*Work item*: Starting with the line that contains "Where should I" and stopping after the line that contains "Open Summary Fields", return each line below exactly as written, with no others.

*Source data*:
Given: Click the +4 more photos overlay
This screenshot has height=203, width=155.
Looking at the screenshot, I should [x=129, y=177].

==

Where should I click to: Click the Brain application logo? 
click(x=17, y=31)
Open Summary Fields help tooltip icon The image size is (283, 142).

*Reply*:
Where should I click to: Click the Brain application logo? 
click(x=17, y=31)
Open Summary Fields help tooltip icon The image size is (283, 142).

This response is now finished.